David Hume, an 18th-century philosopher, identified something that should shake the foundation of how we use data to make decisions.

Here it is: no quantity of observations of white swans can prove that all swans are white. But one black swan is enough to disprove the claim.

This asymmetry is not a technical problem that better statistics can solve. It's fundamental. And it means that induction — the only tool we have to reason about the future — is structurally broken in Extremistan.

The Asymmetric Logic

Let me make this concrete.

A zoologist claims: "All swans are white."

You show her 10,000 white swans. Every single one is white. Does this prove her claim?

No. The next swan could be another color.

To prove the universal claim, you'd need to examine every swan in the universe, forever. An impossible task.

But to disprove the claim? One black swan is enough. One counterexample destroys the universal statement completely.

This is the asymmetry that matters: confirmation is weak. Refutation is strong.

Why This Breaks Risk Models

Invest in a strategy for 10 years. It's profitable every single year. The data is crystal clear: the strategy works. You feel confident. You expand your position.

The data you have is the 10-year period. That period was completely unrepresentative of the strategy's true behavior. It was tested in a bull market. Or a specific regulatory regime. Or a period when the underlying asset was in contango.

When the actual test comes — the bear market, the regime change, the backwardation — the strategy fails catastrophically. Your 10 years of confirming data prove absolutely nothing about the strategy's robustness.

One tail event refutes all your accumulated evidence.

The Stable Marriage Ending in One Conversation

A couple has been together 15 years. They have two children. They own a home together. Their daily routine is stable. Nothing suggests trouble.

One Wednesday evening, one partner asks for a divorce.

From inside the relationship, each day was a confirming observation: we are stable. Fifteen years of data all pointed the same direction. The accumulated evidence was massive: this marriage works.

What the 15 years of data couldn't tell you: whether the marriage would continue. The 15 years of data were completely silent on whether the next conversation would end it.

One conversation refutes 15 years of data.

The Empire That Collapses After Centuries

The Western Roman Empire persisted for roughly 500 years. That's an enormous dataset. Centuries of confirming evidence: this empire is durable, this system works, this structure persists.

In 410 AD, the Visigoths sacked Rome. The empire that had survived half a millennium was suddenly shown to be vulnerable. All the accumulated evidence of 500 years proved nothing about whether the system could survive the 501st year.

The structure that had generated data for 500 years was refuted in a week.

The Philosophical Problem

Here's where the logic cuts deepest: induction is the only tool we have. We cannot reason about the future except by examining the past. But the past is always an incomplete sample.

You cannot guarantee, from any finite sample of data, that the pattern will continue. There's always the possibility of an exception you haven't observed.

This is not a flaw in the quality of your data or the sophistication of your models.
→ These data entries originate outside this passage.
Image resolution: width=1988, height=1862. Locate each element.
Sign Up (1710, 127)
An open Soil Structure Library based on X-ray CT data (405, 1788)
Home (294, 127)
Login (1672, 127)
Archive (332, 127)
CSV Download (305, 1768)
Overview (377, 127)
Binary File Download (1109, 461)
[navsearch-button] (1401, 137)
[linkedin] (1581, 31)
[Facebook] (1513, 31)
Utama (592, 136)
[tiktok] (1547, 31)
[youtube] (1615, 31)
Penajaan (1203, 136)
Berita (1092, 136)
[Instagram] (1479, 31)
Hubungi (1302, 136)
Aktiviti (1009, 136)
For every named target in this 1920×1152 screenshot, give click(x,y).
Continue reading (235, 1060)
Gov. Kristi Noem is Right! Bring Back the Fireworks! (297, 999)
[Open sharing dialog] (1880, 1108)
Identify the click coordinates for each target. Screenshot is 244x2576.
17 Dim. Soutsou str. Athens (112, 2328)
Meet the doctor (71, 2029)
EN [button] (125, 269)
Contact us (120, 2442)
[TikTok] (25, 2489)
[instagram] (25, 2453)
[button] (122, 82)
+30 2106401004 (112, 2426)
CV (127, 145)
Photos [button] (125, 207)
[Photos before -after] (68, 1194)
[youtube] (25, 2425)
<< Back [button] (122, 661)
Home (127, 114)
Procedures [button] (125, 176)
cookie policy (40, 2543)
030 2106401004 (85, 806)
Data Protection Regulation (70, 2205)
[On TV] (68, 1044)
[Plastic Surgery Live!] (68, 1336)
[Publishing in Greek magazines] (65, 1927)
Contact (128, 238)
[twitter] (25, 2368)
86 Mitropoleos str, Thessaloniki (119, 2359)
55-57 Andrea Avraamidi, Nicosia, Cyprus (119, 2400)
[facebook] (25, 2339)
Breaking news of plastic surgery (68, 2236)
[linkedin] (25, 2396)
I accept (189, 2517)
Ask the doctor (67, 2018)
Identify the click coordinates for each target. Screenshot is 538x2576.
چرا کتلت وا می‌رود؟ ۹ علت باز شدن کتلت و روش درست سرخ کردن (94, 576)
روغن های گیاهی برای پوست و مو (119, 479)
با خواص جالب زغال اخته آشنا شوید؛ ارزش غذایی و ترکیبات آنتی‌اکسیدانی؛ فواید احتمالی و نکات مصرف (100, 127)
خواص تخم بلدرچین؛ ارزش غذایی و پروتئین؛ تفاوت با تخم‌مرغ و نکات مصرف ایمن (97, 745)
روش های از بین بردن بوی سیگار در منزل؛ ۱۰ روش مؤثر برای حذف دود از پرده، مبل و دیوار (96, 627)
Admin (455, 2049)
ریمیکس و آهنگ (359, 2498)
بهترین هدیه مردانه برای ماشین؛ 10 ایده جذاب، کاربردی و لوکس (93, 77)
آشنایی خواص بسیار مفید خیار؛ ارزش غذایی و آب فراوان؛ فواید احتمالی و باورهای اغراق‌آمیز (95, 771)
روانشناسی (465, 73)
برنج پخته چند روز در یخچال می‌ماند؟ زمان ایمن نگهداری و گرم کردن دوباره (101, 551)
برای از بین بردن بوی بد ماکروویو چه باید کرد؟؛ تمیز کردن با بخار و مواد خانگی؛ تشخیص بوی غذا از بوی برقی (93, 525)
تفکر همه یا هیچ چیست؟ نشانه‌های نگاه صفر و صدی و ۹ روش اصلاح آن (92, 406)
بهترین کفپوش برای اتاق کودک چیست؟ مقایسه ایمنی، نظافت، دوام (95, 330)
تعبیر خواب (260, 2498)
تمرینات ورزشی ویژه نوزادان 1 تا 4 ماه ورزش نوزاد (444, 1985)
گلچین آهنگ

It's a structural feature of how reasoning works.

You draw conclusions from samples. Samples are always incomplete. Therefore, conclusions from samples are always provisional. Always.

Hume pointed this out in the 1700s. For 300 years, we've known that induction is logically fragile. And yet we structure our risk models, our predictions, and our confidence entirely around induction.

How to Live With This

You can't escape induction. It's all we have. But you can change how you use it.

Instead of: "The past 10 years were calm, so the next 10 years will be calm"

Think: "The past 10 years were calm. I don't know if the next 10 will be. I should prepare for the possibility that they won't."

Instead of: "My marriage has been stable for 15 years, so it will be stable forever"

Think: "My marriage has been stable for 15 years. That doesn't tell me whether it will be stable next month. I should nurture it as if it could fail."

Instead of: "This strategy has worked for a decade, so it's safe"

Think: "This strategy worked in the past decade. That decade might have been unrepresentative. I should limit my exposure until I understand what could go wrong."

The shift is subtle but foundational. You're still using past data. You're just not pretending it proves something about the future.

The Practical Rule

For any claim built on historical data, ask: what single observation would destroy this claim?

If you can't answer, the claim is unfalsifiable. Which means it's not knowledge.

If you can answer, then you understand both what you believe and what could prove you wrong. That's the beginning of honesty about uncertainty.